REQUIREMENT:
The expected output is the line bearing "The image size is (999, 562)." followed by all remaining lines of the records, each restated word for word.

Stored records
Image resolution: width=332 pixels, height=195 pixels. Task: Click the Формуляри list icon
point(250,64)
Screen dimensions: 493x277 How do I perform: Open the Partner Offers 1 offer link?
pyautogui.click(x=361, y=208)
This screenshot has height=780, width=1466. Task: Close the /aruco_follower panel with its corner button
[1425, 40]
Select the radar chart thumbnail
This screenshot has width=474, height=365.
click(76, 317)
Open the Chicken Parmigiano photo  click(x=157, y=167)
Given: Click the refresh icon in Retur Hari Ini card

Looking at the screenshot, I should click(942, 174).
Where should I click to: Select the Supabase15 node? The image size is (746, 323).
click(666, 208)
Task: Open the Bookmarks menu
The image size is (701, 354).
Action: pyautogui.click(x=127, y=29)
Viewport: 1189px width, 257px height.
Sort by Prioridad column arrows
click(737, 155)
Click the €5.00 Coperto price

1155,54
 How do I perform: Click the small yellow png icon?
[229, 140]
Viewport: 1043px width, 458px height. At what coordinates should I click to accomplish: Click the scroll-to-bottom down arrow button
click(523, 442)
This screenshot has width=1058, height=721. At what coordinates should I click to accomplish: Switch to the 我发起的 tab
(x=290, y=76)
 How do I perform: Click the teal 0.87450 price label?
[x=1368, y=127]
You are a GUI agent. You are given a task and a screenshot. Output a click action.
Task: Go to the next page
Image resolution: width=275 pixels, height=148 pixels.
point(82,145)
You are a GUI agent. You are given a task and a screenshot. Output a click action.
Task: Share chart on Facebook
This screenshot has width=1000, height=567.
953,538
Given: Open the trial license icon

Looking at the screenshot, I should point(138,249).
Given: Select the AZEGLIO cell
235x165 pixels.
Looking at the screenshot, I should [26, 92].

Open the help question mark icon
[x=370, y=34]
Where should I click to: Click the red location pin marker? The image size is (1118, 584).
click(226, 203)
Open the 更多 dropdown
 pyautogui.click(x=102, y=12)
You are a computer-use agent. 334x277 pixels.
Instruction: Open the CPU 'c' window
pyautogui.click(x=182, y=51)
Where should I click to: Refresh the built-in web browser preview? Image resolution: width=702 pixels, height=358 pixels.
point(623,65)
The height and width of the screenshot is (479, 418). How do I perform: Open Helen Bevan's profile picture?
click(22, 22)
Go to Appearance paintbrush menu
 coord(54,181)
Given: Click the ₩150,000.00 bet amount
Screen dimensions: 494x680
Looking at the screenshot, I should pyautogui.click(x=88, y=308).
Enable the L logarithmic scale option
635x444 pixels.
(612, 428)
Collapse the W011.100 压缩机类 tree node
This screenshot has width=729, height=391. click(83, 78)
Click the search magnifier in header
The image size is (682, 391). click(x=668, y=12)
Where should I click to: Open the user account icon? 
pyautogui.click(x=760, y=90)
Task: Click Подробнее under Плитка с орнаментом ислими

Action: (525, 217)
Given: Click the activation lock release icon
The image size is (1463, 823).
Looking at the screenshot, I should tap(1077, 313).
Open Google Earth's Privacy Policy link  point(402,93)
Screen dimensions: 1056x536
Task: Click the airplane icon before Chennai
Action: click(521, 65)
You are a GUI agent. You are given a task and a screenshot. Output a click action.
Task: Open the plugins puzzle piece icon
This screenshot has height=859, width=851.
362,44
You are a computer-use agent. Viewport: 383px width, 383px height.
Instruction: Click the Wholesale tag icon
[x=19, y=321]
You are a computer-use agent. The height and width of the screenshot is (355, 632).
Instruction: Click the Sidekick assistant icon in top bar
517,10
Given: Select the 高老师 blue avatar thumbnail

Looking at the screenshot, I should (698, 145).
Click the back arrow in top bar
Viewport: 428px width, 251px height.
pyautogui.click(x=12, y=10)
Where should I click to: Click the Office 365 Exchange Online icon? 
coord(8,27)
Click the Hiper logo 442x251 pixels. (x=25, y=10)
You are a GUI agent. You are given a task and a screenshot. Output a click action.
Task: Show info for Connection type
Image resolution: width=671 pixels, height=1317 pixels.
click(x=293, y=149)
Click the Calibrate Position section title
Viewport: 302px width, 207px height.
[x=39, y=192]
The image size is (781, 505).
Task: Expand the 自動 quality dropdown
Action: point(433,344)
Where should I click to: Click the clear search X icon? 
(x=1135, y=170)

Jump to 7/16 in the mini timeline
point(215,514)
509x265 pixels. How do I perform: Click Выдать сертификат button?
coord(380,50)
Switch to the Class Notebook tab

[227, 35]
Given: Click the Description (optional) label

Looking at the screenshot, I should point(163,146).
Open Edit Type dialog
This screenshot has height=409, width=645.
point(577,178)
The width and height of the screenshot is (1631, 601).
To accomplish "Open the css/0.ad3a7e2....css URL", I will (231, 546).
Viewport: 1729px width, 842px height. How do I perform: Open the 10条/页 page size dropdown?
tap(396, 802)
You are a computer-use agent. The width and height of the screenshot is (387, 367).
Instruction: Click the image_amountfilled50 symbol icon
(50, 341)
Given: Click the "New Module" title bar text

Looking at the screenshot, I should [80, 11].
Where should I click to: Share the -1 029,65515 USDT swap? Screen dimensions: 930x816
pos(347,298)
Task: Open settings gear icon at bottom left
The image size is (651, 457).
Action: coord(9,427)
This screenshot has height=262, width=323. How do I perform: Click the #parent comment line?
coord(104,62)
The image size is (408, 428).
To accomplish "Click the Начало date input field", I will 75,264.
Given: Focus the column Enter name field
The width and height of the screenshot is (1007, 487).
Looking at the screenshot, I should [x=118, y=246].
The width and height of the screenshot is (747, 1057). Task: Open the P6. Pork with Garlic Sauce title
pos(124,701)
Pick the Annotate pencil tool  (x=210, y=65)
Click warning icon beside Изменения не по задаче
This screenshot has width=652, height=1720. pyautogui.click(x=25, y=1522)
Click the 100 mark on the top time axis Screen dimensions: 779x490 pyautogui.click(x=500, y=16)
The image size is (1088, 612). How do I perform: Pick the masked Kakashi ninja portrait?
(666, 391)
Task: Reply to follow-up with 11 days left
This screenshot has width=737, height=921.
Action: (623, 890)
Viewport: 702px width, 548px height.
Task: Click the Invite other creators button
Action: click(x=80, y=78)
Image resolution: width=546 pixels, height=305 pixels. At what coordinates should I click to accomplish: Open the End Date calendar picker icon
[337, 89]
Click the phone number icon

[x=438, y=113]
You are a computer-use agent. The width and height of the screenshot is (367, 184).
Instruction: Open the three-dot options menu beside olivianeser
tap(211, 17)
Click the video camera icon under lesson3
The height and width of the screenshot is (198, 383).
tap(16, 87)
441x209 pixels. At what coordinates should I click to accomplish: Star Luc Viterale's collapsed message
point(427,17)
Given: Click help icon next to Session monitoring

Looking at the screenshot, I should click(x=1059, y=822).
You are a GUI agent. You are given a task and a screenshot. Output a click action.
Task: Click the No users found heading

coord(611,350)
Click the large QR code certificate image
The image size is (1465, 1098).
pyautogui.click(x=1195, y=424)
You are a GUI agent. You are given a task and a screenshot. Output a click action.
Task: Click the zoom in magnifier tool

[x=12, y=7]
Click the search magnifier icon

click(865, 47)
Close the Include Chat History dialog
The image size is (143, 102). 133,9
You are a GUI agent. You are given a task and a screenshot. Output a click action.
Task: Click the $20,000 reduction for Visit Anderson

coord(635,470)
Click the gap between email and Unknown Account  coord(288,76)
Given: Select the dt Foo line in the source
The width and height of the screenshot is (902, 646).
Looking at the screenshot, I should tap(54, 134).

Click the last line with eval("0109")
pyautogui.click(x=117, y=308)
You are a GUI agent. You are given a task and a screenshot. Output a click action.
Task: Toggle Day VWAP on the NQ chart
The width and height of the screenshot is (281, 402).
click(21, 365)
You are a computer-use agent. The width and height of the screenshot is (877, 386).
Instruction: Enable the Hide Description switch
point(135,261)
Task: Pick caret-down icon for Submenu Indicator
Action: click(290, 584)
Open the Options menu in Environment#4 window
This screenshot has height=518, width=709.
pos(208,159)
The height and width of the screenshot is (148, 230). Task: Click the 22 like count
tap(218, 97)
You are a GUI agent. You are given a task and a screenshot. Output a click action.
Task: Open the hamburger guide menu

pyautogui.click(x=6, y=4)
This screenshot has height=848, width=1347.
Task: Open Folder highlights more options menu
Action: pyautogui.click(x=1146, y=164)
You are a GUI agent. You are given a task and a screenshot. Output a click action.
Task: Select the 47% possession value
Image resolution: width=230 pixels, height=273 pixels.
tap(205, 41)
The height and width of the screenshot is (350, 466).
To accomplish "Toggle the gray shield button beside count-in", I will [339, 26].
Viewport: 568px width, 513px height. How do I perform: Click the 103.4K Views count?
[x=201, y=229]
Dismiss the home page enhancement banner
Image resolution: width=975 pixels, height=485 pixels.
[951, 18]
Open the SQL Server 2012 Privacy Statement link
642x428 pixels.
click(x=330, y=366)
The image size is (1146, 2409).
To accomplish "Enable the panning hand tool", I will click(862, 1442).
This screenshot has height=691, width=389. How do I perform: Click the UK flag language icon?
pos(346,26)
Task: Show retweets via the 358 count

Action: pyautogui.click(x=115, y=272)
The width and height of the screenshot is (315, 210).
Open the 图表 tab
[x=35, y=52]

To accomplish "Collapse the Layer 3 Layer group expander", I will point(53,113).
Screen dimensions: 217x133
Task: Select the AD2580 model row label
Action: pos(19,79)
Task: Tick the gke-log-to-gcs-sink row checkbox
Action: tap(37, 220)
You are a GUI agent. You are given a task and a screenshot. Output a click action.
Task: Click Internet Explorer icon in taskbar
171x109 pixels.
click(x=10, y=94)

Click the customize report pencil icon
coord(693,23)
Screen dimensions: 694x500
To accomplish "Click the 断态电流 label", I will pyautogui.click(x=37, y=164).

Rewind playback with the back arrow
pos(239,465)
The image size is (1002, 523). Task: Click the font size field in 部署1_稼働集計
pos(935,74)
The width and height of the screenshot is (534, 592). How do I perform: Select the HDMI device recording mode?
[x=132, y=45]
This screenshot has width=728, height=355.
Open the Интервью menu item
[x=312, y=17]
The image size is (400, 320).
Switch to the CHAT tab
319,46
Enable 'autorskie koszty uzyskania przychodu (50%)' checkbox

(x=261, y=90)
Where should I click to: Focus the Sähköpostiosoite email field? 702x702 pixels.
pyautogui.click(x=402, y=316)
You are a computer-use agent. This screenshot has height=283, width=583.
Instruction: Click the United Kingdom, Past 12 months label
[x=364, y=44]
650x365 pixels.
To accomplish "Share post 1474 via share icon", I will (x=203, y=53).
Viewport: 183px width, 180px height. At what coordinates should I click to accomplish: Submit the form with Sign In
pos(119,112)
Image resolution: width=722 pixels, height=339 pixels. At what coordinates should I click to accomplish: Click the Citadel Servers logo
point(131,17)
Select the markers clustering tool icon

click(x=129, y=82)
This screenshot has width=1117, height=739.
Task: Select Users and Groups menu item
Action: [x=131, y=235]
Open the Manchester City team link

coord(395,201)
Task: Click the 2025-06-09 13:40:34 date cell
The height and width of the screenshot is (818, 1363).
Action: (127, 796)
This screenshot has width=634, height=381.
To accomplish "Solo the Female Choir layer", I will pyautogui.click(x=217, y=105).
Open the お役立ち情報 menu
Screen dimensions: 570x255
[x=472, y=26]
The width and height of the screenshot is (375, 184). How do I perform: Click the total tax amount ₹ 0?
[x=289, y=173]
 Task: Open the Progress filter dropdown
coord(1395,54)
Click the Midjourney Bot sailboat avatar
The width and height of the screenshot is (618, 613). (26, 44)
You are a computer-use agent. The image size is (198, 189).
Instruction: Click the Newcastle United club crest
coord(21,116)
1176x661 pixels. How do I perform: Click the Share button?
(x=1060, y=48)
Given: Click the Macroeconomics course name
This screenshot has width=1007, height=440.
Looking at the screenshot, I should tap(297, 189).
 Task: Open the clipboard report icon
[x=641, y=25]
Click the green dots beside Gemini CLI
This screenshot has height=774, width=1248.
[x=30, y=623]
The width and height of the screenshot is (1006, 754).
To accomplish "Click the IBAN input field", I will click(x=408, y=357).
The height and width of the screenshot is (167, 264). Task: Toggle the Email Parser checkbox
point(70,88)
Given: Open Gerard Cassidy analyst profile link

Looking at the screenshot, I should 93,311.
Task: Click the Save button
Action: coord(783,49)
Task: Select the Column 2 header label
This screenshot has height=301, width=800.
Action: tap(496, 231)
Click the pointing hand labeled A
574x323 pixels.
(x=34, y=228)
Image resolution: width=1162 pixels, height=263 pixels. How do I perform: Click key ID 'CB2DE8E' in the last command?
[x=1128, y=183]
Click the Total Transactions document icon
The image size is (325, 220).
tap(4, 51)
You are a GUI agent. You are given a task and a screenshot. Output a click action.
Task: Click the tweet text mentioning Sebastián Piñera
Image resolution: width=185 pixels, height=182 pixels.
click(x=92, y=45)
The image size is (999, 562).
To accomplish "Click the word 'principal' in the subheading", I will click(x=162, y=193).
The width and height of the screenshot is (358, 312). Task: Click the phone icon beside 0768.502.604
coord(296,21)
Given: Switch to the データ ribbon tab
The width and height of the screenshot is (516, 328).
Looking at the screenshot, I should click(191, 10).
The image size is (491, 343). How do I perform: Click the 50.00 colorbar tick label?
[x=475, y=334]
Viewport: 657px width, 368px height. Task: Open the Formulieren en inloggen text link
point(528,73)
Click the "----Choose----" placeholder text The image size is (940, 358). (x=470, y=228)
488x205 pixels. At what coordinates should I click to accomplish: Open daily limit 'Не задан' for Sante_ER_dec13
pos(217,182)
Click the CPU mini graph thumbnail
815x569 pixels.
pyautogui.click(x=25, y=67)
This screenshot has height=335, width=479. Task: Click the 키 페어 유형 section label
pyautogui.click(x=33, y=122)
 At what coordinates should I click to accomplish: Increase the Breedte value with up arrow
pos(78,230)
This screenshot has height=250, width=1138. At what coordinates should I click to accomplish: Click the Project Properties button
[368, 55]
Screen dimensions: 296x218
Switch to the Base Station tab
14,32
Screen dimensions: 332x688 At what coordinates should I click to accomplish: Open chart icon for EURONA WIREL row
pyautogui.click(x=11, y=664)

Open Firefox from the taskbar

TASK ANSWER:
The image size is (999, 562).
To accomplish "Click the word 'principal' in the subheading", I will click(x=162, y=193).
The width and height of the screenshot is (358, 312). Task: Click the phone icon beside 0768.502.604
coord(296,21)
Given: Switch to the データ ribbon tab
The width and height of the screenshot is (516, 328).
Looking at the screenshot, I should click(191, 10).
The image size is (491, 343). How do I perform: Click the 50.00 colorbar tick label?
[x=475, y=334]
Viewport: 657px width, 368px height. Task: Open the Formulieren en inloggen text link
point(528,73)
Click the "----Choose----" placeholder text The image size is (940, 358). (x=470, y=228)
488x205 pixels. At what coordinates should I click to accomplish: Open daily limit 'Не задан' for Sante_ER_dec13
pos(217,182)
Click the CPU mini graph thumbnail
815x569 pixels.
pyautogui.click(x=25, y=67)
This screenshot has height=335, width=479. Task: Click the 키 페어 유형 section label
pyautogui.click(x=33, y=122)
 At what coordinates should I click to accomplish: Increase the Breedte value with up arrow
pos(78,230)
This screenshot has height=250, width=1138. At what coordinates should I click to accomplish: Click the Project Properties button
[368, 55]
Screen dimensions: 296x218
Switch to the Base Station tab
14,32
Screen dimensions: 332x688 At what coordinates should I click to accomplish: Open chart icon for EURONA WIREL row
pyautogui.click(x=11, y=664)

Open Firefox from the taskbar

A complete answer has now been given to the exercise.